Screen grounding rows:
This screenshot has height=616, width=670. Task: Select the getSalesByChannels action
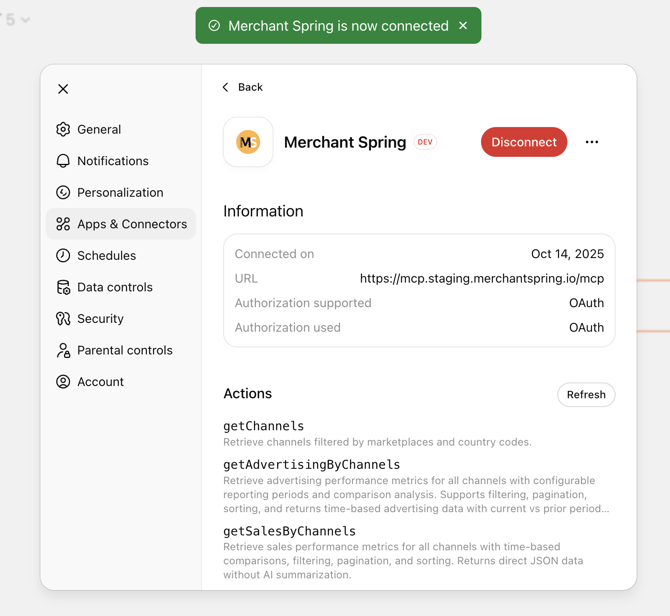pos(290,531)
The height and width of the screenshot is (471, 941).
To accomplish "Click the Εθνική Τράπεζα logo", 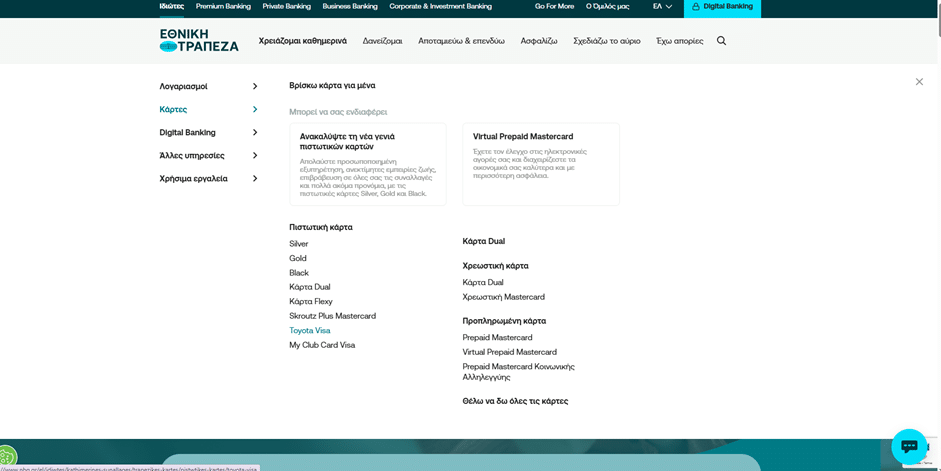I will click(x=199, y=40).
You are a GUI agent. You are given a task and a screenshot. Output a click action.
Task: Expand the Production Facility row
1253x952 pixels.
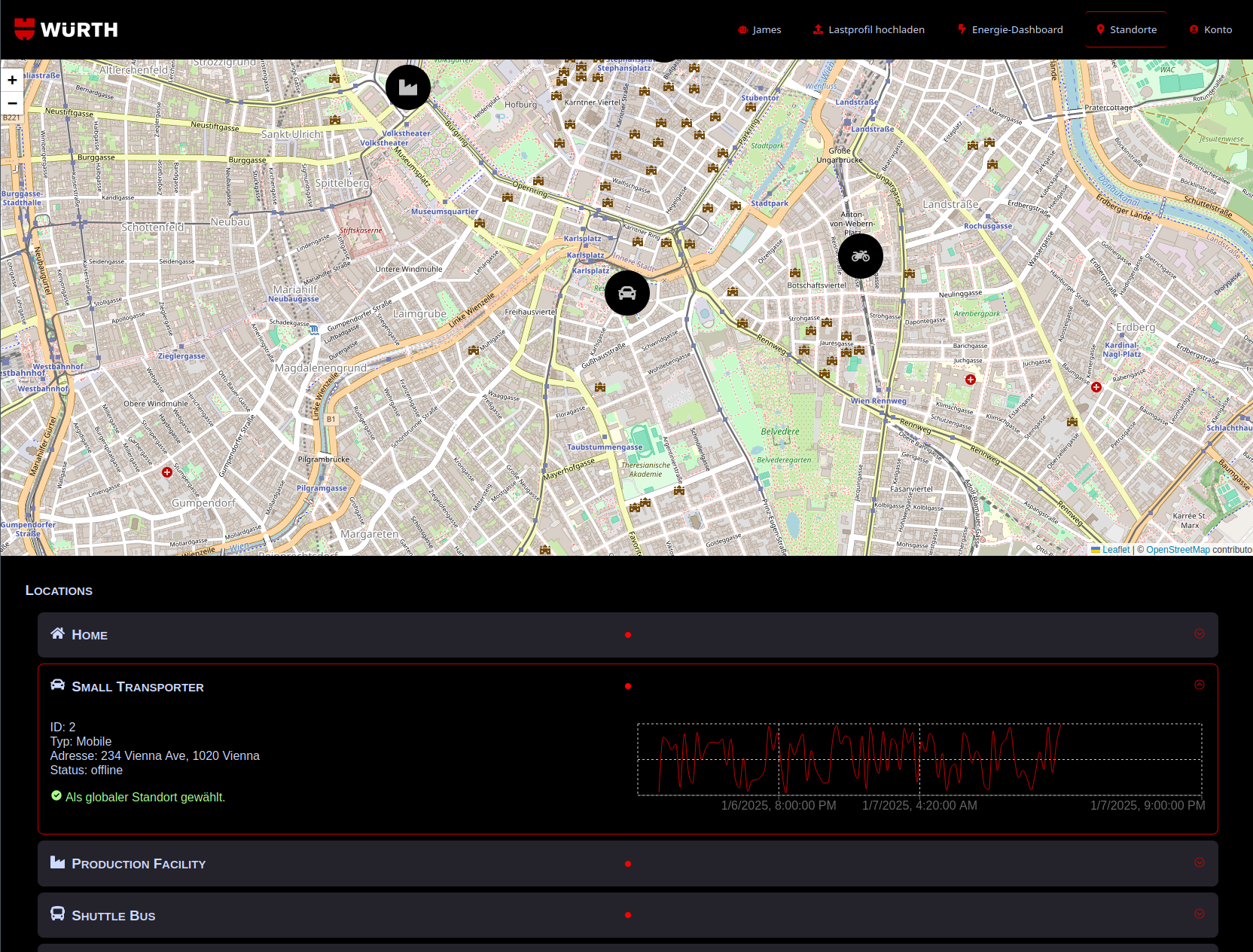click(x=1200, y=863)
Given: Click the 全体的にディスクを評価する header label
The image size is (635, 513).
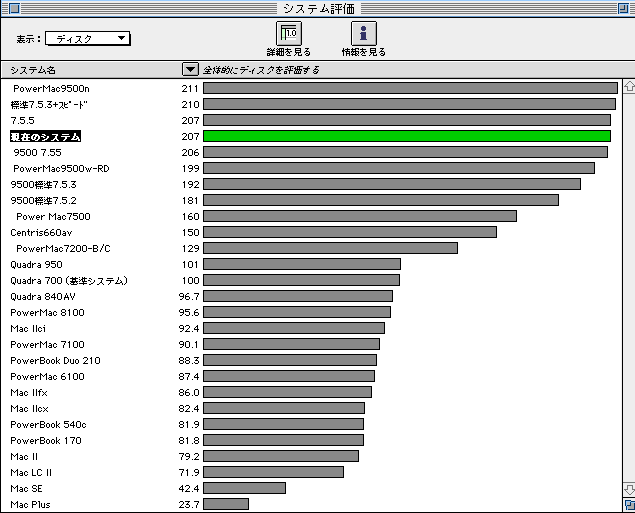Looking at the screenshot, I should (262, 70).

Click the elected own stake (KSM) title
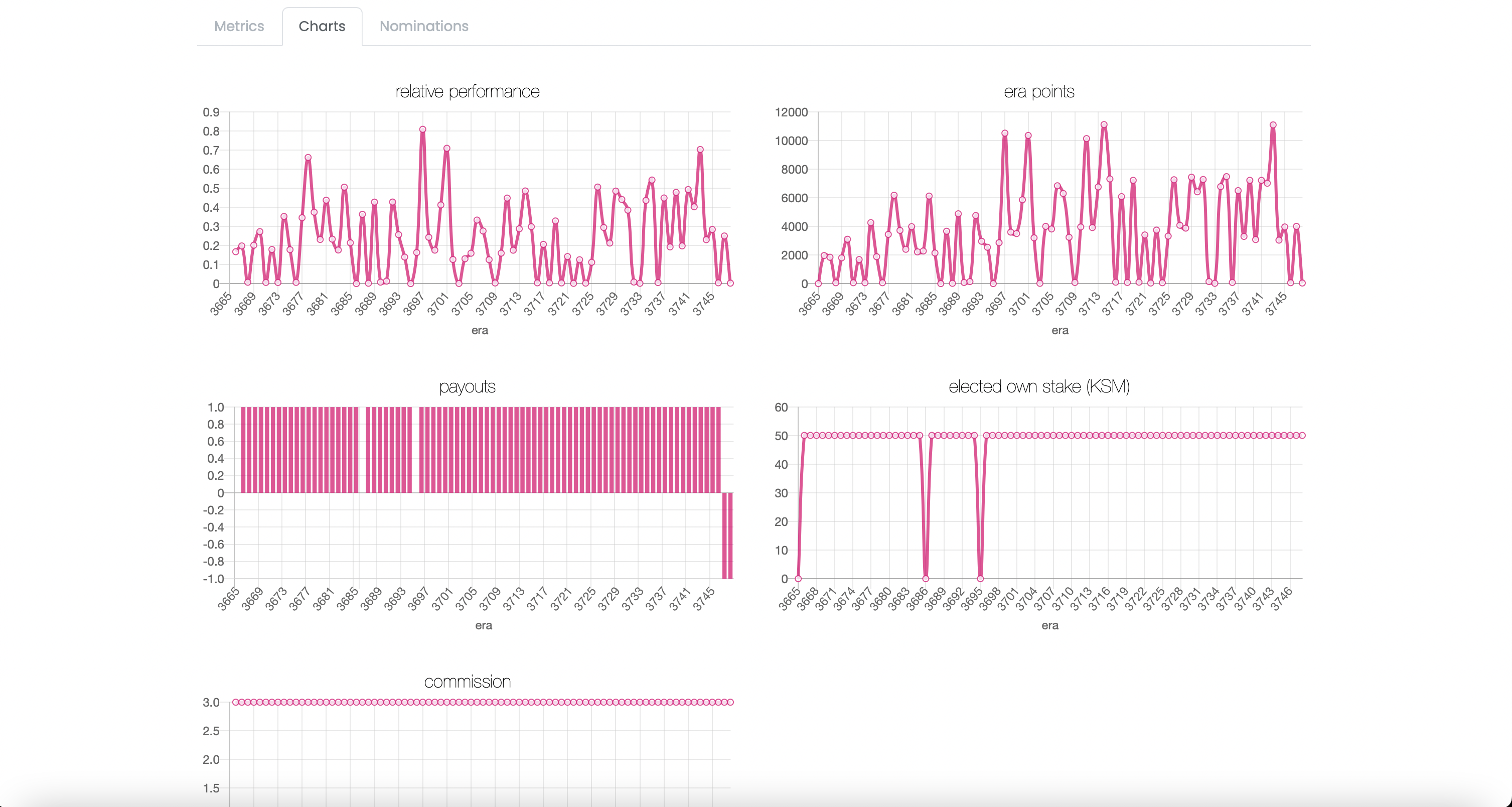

-- Your task --
Quote verbatim the rows from the line containing "Given: Click the 全体的にディスクを評価する header label" through the end of the rows, including both ends. Omit the pictures from your answer.

-- Final answer --
Given: Click the 全体的にディスクを評価する header label
The image size is (635, 513).
Looking at the screenshot, I should (262, 70).

Click the elected own stake (KSM) title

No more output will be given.